PROBLEM DETAILS → Nothing may be left out, so copy every entry exactly.

RECORDS SUPPLIED →
-- -- --
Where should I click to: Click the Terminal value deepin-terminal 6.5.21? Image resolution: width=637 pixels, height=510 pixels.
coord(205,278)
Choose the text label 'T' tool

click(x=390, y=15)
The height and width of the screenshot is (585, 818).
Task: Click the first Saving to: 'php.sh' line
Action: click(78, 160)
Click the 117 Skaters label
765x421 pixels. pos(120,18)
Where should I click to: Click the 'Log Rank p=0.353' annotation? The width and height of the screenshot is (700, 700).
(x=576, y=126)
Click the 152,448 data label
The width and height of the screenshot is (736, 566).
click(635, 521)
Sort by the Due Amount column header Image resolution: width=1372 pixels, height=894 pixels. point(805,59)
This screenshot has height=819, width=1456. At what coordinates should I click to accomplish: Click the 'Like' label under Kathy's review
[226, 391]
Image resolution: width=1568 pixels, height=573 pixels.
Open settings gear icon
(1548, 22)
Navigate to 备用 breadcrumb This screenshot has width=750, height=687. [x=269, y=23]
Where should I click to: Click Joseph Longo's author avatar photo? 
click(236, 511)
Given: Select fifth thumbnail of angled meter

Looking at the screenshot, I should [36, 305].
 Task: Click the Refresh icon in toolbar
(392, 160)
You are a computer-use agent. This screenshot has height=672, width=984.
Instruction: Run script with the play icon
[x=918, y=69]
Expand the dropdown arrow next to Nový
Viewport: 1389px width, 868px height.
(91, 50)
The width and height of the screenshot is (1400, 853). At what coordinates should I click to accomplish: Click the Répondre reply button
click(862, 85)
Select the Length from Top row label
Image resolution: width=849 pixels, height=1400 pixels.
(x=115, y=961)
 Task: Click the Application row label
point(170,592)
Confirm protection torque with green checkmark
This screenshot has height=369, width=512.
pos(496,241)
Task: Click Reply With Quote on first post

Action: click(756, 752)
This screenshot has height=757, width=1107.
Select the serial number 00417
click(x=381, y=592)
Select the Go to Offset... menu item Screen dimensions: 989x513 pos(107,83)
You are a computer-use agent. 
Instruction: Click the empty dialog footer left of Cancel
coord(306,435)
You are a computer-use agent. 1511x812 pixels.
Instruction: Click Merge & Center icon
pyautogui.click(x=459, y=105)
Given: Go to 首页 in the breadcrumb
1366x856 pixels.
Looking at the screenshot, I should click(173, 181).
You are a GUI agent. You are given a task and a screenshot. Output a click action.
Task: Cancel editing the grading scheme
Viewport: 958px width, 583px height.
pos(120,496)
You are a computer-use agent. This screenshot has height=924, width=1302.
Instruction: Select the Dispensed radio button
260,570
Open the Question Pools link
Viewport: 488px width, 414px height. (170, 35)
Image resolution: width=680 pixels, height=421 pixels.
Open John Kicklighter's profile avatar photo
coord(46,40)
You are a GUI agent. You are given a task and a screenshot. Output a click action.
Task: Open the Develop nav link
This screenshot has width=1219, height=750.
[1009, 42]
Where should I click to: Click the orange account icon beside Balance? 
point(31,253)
-- -- --
ANSWER TO THIS PROBLEM →
Where should I click to: Click the Terminal value deepin-terminal 6.5.21? Image resolution: width=637 pixels, height=510 pixels.
coord(205,278)
Choose the text label 'T' tool

click(x=390, y=15)
The height and width of the screenshot is (585, 818).
Task: Click the first Saving to: 'php.sh' line
Action: click(78, 160)
Click the 117 Skaters label
765x421 pixels. pos(120,18)
Where should I click to: Click the 'Log Rank p=0.353' annotation? The width and height of the screenshot is (700, 700).
(x=576, y=126)
Click the 152,448 data label
The width and height of the screenshot is (736, 566).
click(635, 521)
Sort by the Due Amount column header Image resolution: width=1372 pixels, height=894 pixels. point(805,59)
This screenshot has height=819, width=1456. At what coordinates should I click to accomplish: Click the 'Like' label under Kathy's review
[226, 391]
Image resolution: width=1568 pixels, height=573 pixels.
Open settings gear icon
(1548, 22)
Navigate to 备用 breadcrumb This screenshot has width=750, height=687. [x=269, y=23]
Where should I click to: Click Joseph Longo's author avatar photo? 
click(236, 511)
Given: Select fifth thumbnail of angled meter

Looking at the screenshot, I should [36, 305].
 Task: Click the Refresh icon in toolbar
(392, 160)
You are a computer-use agent. This screenshot has height=672, width=984.
Instruction: Run script with the play icon
[x=918, y=69]
Expand the dropdown arrow next to Nový
Viewport: 1389px width, 868px height.
(91, 50)
The width and height of the screenshot is (1400, 853). At what coordinates should I click to accomplish: Click the Répondre reply button
click(862, 85)
Select the Length from Top row label
Image resolution: width=849 pixels, height=1400 pixels.
(x=115, y=961)
 Task: Click the Application row label
point(170,592)
Confirm protection torque with green checkmark
This screenshot has height=369, width=512.
pos(496,241)
Task: Click Reply With Quote on first post

Action: click(756, 752)
This screenshot has height=757, width=1107.
Select the serial number 00417
click(x=381, y=592)
Select the Go to Offset... menu item Screen dimensions: 989x513 pos(107,83)
You are a computer-use agent. 
Instruction: Click the empty dialog footer left of Cancel
coord(306,435)
You are a computer-use agent. 1511x812 pixels.
Instruction: Click Merge & Center icon
pyautogui.click(x=459, y=105)
Given: Go to 首页 in the breadcrumb
1366x856 pixels.
Looking at the screenshot, I should click(173, 181).
You are a GUI agent. You are given a task and a screenshot. Output a click action.
Task: Cancel editing the grading scheme
Viewport: 958px width, 583px height.
pos(120,496)
You are a computer-use agent. This screenshot has height=924, width=1302.
Instruction: Select the Dispensed radio button
260,570
Open the Question Pools link
Viewport: 488px width, 414px height. (170, 35)
Image resolution: width=680 pixels, height=421 pixels.
Open John Kicklighter's profile avatar photo
coord(46,40)
You are a GUI agent. You are given a task and a screenshot. Output a click action.
Task: Open the Develop nav link
This screenshot has width=1219, height=750.
[1009, 42]
Where should I click to: Click the orange account icon beside Balance? 
point(31,253)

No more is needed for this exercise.